- Born: Marthe Haaland Wang 25 October 1990 (age 35) Bergen, Hordaland
- Origin: Norway
- Genres: Folk, jazz
- Occupations: Musician, composer
- Instrument: Vocals
- Labels: Kirkelig Kulturverksted, Bjerke
- Website: www.marthewang.com

= Marthe Wang =

Norwegian singer-songwriter

Marthe Haaland Wang (born 25 October 1990 in Bergen, Norway) is a Norwegian singer-songwriter born and raised in Bergen. She sings about hope, wonder and relationships and about the past, future and present in the Bergen dialect. Her music can be described as timeless, melodious, playful and serious. The genuine and organic soundscape covers both pop, folk and jazz.

== Biography ==
Wang released her debut album Ut Og Se Noe Annet in 2017. The album was well received in Norwegian media and nominated for the 2017 Spellemannprisen in the Folk category. The debut single «Til deg» from the album became Marthes big breakthrough. The song was used by The Church City Mission under the NRK Telethon 2018 and got high rotation on radio and Wang did many TV-performances. In November 2018 she received the award Tekstforfatterfondets lyspunktpris for young Norwegian songwriters with a prize amount of NOK 25,000, and also won the Edvard-prize in the lyrics category for Ut og se noe annet

On 17 April 2020 Marthe released her second album Bakkekontakt. The album received good feedback from music critics with dice roll 6 from Bergensavisen, dice roll 5 from VG, and excellent words from Dagens Næringsliv. The first single "No sier eg adjø" was A-listed and received a lot of air time on NRK P1. For the album, she was nominated for the Spellemannprisen 2020 in the Folk category.

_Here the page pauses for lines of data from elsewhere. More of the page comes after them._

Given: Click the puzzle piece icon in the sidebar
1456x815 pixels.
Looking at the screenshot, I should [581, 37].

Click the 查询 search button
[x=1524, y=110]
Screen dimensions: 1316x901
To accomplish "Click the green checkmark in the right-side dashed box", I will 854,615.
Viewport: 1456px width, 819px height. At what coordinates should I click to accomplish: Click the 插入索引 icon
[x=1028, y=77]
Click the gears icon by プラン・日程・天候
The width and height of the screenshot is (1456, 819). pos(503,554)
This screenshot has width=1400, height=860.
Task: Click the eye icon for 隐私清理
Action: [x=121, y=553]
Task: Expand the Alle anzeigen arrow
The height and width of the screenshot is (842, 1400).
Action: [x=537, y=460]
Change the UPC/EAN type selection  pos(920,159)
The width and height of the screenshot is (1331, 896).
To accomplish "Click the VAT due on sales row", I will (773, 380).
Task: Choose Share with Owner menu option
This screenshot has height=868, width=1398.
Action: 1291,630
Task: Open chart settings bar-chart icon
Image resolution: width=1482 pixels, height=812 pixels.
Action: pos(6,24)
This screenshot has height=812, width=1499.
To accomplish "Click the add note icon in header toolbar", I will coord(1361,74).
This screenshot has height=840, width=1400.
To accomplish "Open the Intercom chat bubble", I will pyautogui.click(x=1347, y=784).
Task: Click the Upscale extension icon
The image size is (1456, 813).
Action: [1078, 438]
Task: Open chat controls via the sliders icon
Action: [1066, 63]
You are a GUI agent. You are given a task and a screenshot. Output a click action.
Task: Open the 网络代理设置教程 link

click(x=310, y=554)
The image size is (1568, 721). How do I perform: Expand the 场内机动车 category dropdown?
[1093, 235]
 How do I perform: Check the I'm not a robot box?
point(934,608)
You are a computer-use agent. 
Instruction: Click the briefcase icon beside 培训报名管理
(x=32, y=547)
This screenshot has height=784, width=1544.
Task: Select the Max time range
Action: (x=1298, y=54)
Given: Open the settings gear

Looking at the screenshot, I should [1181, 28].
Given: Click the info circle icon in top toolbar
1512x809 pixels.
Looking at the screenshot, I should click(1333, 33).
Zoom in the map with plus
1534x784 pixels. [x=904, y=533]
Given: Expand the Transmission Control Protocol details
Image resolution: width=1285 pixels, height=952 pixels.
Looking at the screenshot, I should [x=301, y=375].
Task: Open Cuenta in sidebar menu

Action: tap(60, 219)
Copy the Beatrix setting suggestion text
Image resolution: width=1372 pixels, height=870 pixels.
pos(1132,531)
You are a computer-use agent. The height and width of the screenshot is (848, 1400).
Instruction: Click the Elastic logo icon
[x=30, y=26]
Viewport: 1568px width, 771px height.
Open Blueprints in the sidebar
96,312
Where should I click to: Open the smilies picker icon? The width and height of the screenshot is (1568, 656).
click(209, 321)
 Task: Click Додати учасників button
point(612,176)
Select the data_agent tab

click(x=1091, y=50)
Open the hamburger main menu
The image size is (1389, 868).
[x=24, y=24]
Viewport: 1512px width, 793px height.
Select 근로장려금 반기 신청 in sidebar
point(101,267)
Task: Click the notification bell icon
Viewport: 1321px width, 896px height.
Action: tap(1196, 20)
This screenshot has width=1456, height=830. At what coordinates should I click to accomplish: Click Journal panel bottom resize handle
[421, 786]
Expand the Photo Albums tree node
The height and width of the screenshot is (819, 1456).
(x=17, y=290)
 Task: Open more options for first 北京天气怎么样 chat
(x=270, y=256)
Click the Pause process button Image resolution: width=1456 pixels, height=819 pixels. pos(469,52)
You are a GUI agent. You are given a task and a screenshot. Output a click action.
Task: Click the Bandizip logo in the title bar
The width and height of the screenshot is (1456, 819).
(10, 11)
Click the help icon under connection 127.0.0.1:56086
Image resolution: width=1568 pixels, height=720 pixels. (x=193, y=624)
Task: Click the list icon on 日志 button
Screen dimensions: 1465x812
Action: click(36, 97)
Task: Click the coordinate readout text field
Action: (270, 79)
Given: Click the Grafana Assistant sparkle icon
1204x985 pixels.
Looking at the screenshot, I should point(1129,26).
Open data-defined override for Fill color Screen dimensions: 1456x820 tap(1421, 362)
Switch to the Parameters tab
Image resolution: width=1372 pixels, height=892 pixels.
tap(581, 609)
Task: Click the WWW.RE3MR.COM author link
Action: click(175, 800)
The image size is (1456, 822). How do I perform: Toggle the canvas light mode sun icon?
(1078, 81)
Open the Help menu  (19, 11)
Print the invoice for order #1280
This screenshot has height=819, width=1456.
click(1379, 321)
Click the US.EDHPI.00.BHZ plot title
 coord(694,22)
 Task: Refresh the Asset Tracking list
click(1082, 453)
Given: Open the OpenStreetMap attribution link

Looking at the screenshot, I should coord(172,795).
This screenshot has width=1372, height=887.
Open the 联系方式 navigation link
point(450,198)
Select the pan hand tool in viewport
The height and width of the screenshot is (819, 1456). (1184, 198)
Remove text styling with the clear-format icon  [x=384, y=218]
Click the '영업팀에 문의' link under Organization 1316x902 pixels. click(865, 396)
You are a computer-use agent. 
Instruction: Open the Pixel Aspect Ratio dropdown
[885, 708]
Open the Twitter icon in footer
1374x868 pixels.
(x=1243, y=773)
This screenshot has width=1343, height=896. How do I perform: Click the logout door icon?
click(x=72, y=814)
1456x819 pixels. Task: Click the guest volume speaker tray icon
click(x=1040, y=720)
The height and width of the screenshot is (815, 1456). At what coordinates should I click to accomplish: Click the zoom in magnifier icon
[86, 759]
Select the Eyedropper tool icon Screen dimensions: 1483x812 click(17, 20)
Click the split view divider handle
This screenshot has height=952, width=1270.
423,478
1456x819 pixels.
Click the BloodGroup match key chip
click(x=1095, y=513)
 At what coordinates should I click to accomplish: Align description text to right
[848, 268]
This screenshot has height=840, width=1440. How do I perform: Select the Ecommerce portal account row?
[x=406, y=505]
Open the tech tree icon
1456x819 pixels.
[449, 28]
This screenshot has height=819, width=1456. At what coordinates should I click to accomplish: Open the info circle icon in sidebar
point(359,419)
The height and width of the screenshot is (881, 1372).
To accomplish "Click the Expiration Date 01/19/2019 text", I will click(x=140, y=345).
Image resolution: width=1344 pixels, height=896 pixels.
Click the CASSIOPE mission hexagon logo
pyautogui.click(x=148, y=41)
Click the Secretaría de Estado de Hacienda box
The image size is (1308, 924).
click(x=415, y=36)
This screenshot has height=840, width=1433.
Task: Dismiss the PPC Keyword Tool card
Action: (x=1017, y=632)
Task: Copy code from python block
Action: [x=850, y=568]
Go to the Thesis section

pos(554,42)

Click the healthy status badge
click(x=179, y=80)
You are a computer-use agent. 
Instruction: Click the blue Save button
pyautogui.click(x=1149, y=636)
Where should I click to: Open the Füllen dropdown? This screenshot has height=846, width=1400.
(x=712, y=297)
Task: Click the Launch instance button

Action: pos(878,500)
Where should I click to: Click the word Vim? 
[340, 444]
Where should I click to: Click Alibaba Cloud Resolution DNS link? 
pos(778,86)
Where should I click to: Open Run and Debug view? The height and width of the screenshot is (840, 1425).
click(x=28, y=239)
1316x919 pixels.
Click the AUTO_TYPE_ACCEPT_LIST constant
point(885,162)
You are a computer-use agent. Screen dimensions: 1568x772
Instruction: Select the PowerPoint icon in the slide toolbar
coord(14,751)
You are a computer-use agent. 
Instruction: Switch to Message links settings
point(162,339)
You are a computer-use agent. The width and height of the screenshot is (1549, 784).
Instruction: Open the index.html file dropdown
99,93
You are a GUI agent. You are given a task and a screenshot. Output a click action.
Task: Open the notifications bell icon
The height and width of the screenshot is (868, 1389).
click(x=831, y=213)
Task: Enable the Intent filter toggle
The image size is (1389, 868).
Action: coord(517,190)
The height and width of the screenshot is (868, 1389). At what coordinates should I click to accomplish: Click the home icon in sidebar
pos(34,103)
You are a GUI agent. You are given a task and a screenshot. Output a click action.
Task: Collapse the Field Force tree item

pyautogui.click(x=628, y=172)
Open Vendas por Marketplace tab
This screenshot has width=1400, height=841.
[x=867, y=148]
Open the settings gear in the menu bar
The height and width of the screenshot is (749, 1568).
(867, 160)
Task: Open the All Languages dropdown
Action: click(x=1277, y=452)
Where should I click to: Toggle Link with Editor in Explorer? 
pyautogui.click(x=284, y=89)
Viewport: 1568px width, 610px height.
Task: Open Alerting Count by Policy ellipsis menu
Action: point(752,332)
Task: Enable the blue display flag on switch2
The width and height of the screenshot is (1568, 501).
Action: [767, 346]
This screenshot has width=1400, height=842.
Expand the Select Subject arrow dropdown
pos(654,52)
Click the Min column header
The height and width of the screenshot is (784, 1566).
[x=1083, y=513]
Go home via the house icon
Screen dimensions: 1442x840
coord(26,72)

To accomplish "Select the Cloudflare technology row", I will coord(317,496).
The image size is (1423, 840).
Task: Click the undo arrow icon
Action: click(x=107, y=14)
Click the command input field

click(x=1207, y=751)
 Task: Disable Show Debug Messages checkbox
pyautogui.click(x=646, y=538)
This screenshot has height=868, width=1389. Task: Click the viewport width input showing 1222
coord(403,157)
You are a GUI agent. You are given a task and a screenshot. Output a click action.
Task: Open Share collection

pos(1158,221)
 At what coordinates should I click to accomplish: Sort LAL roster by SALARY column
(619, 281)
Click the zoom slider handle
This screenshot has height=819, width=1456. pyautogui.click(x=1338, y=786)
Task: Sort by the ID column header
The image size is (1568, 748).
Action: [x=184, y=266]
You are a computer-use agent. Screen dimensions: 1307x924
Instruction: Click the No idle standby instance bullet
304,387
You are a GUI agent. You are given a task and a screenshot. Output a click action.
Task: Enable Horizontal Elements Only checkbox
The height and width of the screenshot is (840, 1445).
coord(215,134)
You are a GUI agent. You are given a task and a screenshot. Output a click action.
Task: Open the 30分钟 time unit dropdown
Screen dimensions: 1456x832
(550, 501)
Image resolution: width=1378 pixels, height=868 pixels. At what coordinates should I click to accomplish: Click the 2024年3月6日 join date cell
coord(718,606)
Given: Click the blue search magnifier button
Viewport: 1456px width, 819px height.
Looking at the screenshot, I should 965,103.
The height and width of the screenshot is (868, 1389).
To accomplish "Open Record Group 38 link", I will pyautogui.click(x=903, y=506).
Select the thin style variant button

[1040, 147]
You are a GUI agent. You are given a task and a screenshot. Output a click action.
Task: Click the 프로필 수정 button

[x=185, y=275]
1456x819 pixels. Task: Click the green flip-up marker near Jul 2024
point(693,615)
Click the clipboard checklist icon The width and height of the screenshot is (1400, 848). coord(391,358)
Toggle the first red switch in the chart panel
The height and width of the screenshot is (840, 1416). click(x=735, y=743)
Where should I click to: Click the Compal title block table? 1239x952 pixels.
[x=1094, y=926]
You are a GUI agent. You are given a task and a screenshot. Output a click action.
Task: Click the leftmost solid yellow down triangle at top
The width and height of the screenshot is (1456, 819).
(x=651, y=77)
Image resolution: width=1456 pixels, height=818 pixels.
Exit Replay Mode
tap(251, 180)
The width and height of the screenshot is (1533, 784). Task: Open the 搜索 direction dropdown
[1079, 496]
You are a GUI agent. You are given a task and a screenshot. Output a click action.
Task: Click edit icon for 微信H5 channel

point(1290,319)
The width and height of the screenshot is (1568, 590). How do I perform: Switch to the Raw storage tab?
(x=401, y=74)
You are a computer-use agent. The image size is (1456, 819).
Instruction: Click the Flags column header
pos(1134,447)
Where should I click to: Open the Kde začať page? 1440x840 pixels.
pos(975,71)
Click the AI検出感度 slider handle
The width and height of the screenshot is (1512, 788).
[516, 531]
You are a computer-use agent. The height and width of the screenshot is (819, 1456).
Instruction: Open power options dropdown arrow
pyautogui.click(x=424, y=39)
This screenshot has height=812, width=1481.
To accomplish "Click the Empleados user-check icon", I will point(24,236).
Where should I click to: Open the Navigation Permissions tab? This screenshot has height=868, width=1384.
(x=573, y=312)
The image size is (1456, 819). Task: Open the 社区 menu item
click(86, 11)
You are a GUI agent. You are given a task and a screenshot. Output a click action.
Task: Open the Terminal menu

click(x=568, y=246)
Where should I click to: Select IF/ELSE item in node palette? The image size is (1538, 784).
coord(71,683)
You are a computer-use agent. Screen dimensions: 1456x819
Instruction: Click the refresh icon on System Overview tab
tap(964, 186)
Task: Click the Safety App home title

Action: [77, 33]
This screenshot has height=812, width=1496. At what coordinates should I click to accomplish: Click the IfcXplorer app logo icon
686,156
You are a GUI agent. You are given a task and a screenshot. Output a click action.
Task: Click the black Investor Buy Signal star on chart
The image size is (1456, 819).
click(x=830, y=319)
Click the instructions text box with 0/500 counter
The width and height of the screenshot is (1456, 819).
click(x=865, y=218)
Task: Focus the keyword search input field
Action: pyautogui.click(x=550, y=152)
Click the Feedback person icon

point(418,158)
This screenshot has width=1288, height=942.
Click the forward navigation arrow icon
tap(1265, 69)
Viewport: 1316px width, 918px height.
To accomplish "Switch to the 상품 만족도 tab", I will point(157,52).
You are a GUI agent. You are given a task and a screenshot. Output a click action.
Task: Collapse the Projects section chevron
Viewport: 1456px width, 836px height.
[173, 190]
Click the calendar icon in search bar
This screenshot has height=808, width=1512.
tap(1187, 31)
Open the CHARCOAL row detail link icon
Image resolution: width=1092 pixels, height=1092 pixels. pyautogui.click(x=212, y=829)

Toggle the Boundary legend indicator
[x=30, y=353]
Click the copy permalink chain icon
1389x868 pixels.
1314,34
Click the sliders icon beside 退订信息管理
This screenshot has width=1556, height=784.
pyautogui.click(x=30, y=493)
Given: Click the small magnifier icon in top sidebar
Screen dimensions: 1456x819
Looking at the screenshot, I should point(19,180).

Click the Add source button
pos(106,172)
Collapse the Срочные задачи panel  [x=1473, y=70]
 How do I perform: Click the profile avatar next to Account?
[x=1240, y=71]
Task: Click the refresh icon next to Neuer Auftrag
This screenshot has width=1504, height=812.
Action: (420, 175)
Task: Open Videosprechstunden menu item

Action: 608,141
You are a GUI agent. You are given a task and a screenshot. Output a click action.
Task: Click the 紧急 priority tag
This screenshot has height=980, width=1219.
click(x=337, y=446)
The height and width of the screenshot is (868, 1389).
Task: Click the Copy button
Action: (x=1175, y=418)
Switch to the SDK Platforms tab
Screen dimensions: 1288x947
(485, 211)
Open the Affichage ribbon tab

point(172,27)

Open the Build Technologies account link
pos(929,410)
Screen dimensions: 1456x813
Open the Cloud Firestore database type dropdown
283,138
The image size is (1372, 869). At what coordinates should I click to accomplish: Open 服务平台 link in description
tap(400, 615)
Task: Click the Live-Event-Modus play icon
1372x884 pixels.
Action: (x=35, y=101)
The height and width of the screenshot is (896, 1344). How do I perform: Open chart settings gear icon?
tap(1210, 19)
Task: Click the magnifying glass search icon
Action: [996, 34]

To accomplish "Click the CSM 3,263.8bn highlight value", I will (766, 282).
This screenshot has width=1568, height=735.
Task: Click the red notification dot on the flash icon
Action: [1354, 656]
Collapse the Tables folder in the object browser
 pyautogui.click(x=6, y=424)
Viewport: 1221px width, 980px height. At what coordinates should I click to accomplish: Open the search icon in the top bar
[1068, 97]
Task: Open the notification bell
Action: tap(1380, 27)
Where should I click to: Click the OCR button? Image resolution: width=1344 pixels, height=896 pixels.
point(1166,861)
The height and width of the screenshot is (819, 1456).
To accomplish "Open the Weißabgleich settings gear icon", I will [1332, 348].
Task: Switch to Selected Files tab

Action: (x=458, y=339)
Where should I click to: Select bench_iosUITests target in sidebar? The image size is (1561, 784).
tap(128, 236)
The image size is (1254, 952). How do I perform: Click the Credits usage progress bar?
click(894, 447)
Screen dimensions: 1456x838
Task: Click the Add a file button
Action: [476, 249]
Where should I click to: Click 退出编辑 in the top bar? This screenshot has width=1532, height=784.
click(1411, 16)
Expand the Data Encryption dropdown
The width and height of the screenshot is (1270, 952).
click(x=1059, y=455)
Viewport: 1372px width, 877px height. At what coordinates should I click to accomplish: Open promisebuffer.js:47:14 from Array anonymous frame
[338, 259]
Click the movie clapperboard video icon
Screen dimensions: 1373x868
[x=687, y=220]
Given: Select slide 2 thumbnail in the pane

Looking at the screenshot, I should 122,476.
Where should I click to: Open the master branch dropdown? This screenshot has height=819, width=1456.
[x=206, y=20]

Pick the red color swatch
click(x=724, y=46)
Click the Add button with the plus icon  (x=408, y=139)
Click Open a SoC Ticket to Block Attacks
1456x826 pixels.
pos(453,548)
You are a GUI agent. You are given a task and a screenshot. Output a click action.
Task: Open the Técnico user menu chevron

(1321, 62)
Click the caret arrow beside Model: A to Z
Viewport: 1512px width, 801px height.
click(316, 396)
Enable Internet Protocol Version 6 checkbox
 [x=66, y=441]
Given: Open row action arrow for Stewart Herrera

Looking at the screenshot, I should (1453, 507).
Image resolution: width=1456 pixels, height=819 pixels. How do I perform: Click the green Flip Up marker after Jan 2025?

On 26. May 2023 Marthe Wang released her first EP Live fra Kulturkirken Jakob. The EP contains live performances recorded in Kulturkirken Jakob (in English St. James Church of Culture) of 2 songs from her first album Ut og se noe annet and 4 songs from her second album Bakkekontakt.

Wang is educated at the Norwegian Academy of Music, where she studied jazz singing and music pedagogy. She completed her education there in 2014.

Wang is the cousin of double bassist Ellen Andrea Wang and sister of Norwegian artist Thea Wang.

== Discography ==
  - Ut og se noe annet (Kirkelig Kulturverksted, 2017)
  1. «Følg meg»
  2. «Ukjent venn»
  3. «Til deg»
  4. «Hon drar»
  5. «Din sang»
  6. «Ka kan eg gjøre med det?»
  7. «Størst av alt»
  8. «Bølgenes makter»
  9. «Stay»
  - De Utrolige – Ten Sing 50 År (Kirkelig Kulturverksted, 2018)
  - Contributes on the song «Midt i mørket»
  - Bakkekontakt (Bjerke, 2020)
  10. «Hold meg»
  11. «Han stiller klokken tilbake»
  12. «Komet»
  13. «No sier eg adjø»
  14. «Det gjelder deg»
  15. «Du sa det til meg»
  16. «Ingen av oss visste»
  17. «Leiter etter svar»
  18. «Lillebror»
  19. «Vi skulle skrive en saga»
  - Gudene vet (Bjerke, 2020)
  - Wang's interpretation of Gustav Lorentzen's Norwegian translation of God Only Knows by The Beach Boys.
- Live fra Kulturkirken Jakob (Bjerke, 2023)
1. «Hold meg - Live»
2. «Ingen av oss visste - Live»
3. «Din sang - Live»
4. «No sier eg adjø»
5. «Komet - Live»
6. «Bølgenes makter - Live»

== Awards ==

=== Spellemannprisen ===
Marthe Wang has received two nominations.

| Year | Awardee | Category | Result |
|---|---|---|---|
| 2017 | Ut og se noe annet | Folk | Nominated |
| 2020 | Bakkekontakt | Folk | Nominated |

=== Andre priser ===

- Edvard-prize 2018 in the lyrics category.
- Tekstforfatterfondets Lyspunktpris 2018 for lyrics on Ut og se noe annet.